READING TEXT ->
——————————

Stevenage hosted Crewe Alexandra in the first weekend of September, which resulted in a 1–1 draw. Crewe were forced to wear Stevenage's yellow away strip after the referee deemed their current away kit to clash with the red and white of Stevenage. Stevenage took the lead just before the interval, Yemi Odubade tapping the ball into the net after Stacy Long's initial shot had rebounded off of the post. Crewe equalised ten minutes into the second-half, Ashley Westwood scoring from just outside the area. The home side were reduced to ten men just minutes later as Long was sent-off for two bookable offences. A week later, Stevenage lost their second league game of the season, losing 1–0 to Cheltenham Town at Whaddon Road. The following game, Stevenage drew 0–0 at home to Torquay United – who had sat at the top of the table before the start of the match. Stevenage won their first away game of the season against Lincoln City, winning 1–0 at Sincil Bank. New loan signing Chris Holroyd scored the only goal of the game just before half-time, lashing the ball high into the roof of the net after Charlie Griffin had brought down Darius Charles' throw-in. First-team coach Dino Maamria was also listed as a substitute, but was unused. Three days later, Stevenage recorded their second away win of the campaign, beating Hereford United 4–1. Stevenage opened the scoring after thirteen minutes, Chris Holroyd latching onto Lawrie Wilson's cross to give the visitors a one-goal lead going into the interval. However, just four minutes into the second-half Hereford restored parity through Sean Canham. On the hour mark, the away side led once again, Jon Ashton heading home Wilson's corner to score his first goal of the season. Stevenage doubled their advantage just seven minutes later, Chris Holroyd scoring from six yards out. Holroyd completed his hat-trick with ten minutes remaining; Peter Vincenti broke down the right, squared the ball to Holroyd who composed himself before scoring his fourth goal in two games.

——————————

MATERIAL ->
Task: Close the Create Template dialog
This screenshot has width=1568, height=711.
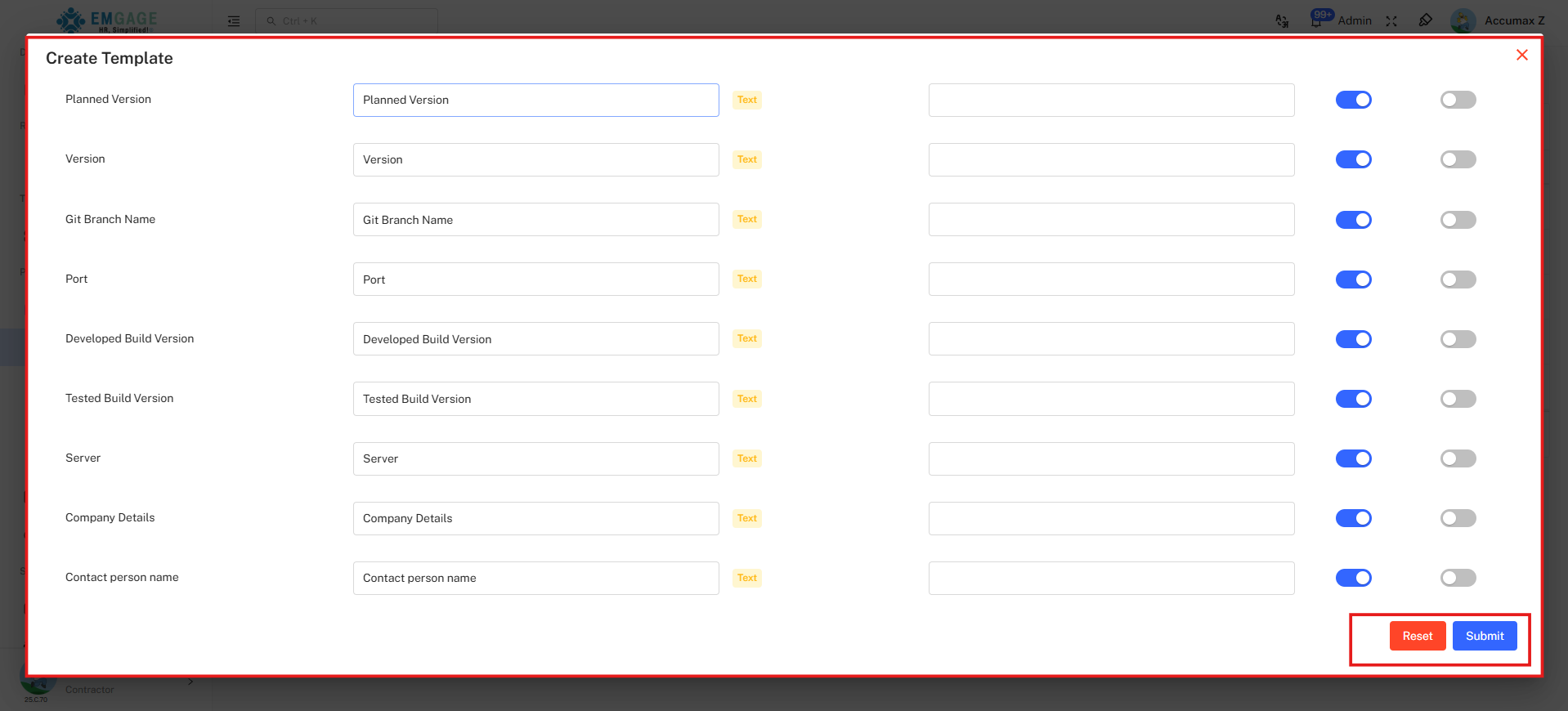Action: [x=1521, y=55]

——————————

WHAT TO WORK ON ->
a: List every club that Stevenage played against in the Stevenage match report.
b: Answer these questions from the Stevenage match report, each on its own line:
(i) Whose away strip did Crewe Alexandra wear, and what color was it?
(ii) Who scored Crewe's equalizer?
(iii) What was the final score of the game against Hereford United?
c: Carry the Stevenage match report forward from its final sentence with a further paragraph in the same style.
The lines that come after the Stevenage match report are separate material.

RESULTS OF THE TASKS ->
a:
Crewe Alexandra
Cheltenham Town
Torquay United
Lincoln City
Hereford United

b:
(i) Stevenage's away strip, which was yellow.
(ii) Ashley Westwood.
(iii) Stevenage won 4–1.

c:
Following two successive away victories, Stevenage hosted Wycombe Wanderers at the beginning of October. The game ended 2–0 to Wycombe, both of the visitors goals coming in the first-half. Stevenage drew 1–1 with Rotherham United a week later at the Don Valley Stadium. Rotherham took the lead against the run of the play just before half-time, Nicky Law finding the net on the counterattack. After the interval, Stevenage pressed for an equaliser, and restored parity with just eight minutes left; John Mousinho scoring his first goal for the club after David Bridges had seen his initial shot saved. A week later, Stevenage entertained Burton Albion at Broadhall Way, with the score ending 2–1 to the hosts, Stevenage's first home win since August. Stevenage had the chance to take the lead early on after referee Trevor Kettle decided that Chris Holroyd had been pushed in the area by Burton defender Nathan Stanton. Holroyd subsequently missed the resulting penalty kick. Stevenage were awarded another penalty ten minutes before the interval, this time Lawrie Wilson was the player to be fouled. Regular penalty taker Scott Laird stepped up and scored the resulting spot-kick. Shortly after the interval, Burton equalised; long-serving Aaron Webster arriving late into the box to finish neatly and restore parity. Ten minutes later, the home side were in front once again, Holroyd making amends for his penalty miss by scoring on the half-volley following good work down the right wing by Wilson. Substitute Luke Foster was sent-off with twenty minutes left, but Stevenage held on to take the three points. Stevenage then travelled to the Globe Arena to face Morecambe, a game that ended 0–0. Scott Laird saw his penalty saved for the visitors five minutes into the second half after Garry Hunter had handballed in the area. The Hertfordshire side then welcomed league leaders Chesterfield to Broadhall Way for the club's last game of October. The game ended 0–0, Stevenage's second consecutive goalless draw.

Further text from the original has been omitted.